Can we just stop oil? How? | The Holyoake Lecture 2023, with Zion Lights
Can we just stop oil? How?
In many countries around the world, including the UK, fossil fuels currently support our lifestyles, providing us with things like lighting, heating, and life-saving technologies such as those used in hospitals. If we accept the need to decarbonise our energy, humanists should then interrogate the question: how best can we move away from fossil fuels, while attempting to minimise harm to people's wellbeing?
In the Holyoake Lecture 2023, Zion Lights will give her views on the solutions we can implement now, which countries are managing the transition well and the time this has taken, and how we can do it all without leaving the poorest and most marginalised communities behind.
About Zion Lights
Zion Lights is a science communicator who is known for her environmental advocacy work. She is the founder of the evidence-based climate activism group Emergency Reactor and author of The Ultimate Guide to Green Parenting. Zion is also a leading speaker on clean energy, specifically nuclear energy, and also lectures on effective science communication, tackling misinformation, and climate action. She is the former editor of The Hourglass, Extinction Rebellion’s print newspaper, and was previously the group’s spokesperson for two years.

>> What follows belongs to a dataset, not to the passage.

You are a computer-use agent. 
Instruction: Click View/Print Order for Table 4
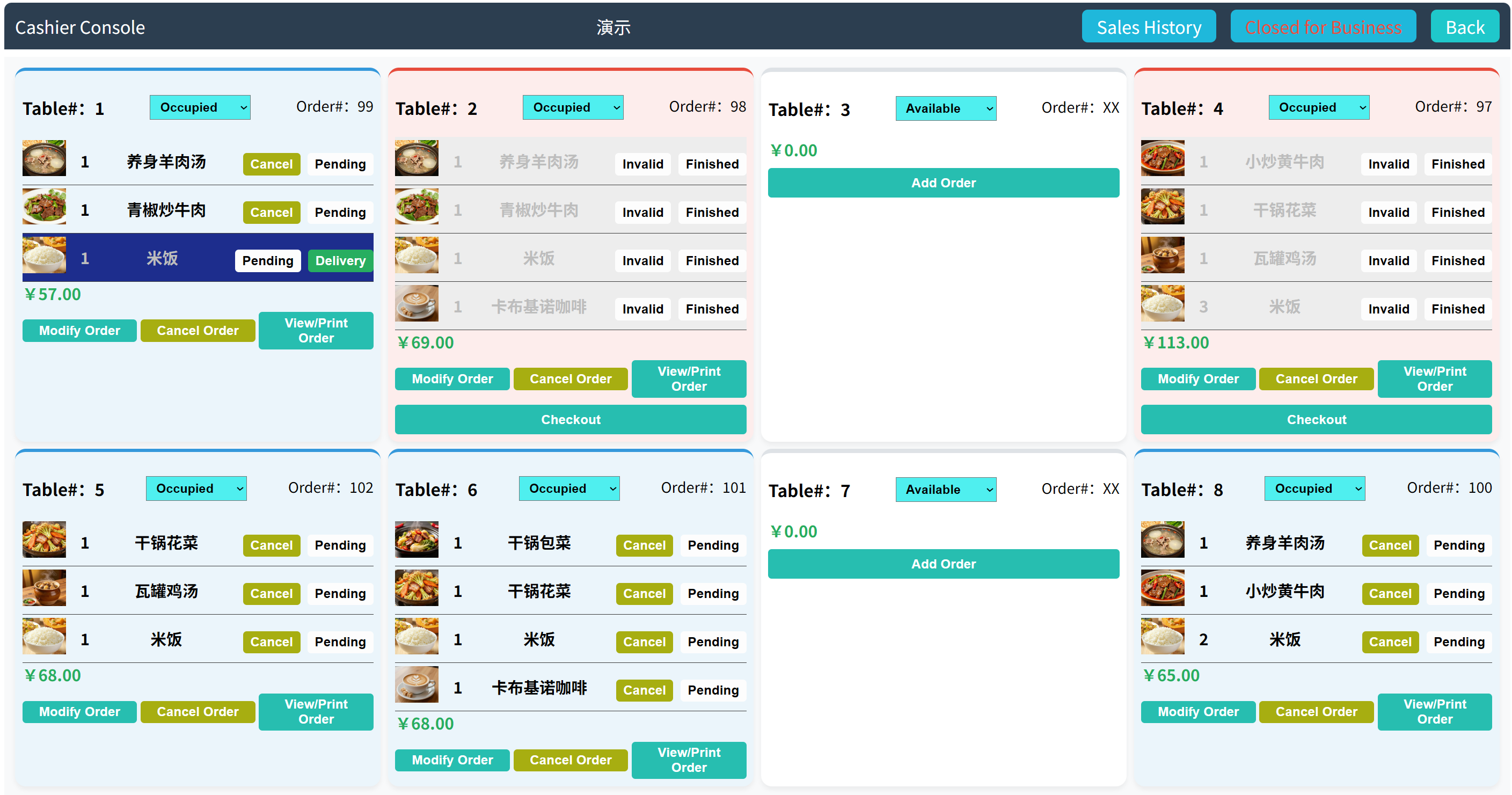point(1434,378)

About the Holyoake Lecture series
The Holyoake Lecture explores an aspect of politics or contemporary social or political issues, especially as it relates to secularist and humanist issues, including liberalism, democracy, social justice, feminism, anti-racism, LGBT rights, or equality.
The lecture and medal are named after the nineteenth century humanist George Jacob Holyoake, who among many other achievements coined the word ‘secularism’ and was a lifelong progressive political activist.
Humanist Climate Action
Humanist Climate Action is a volunteer-led network of Humanists UK members and supporters committed to redefining lifestyles and campaigning for policies that promote low-carbon, ethical, and sustainable living in the light of the degeneration of the Earth’s climate and biodiversity. It brings humanists together to facilitate individual and collective action on these issues.
Humanist Climate Action’s policy calls for accelerating growth in renewable energy and for ‘more progress to be made’ on decarbonisation ‘to avoid catastrophic climate change’.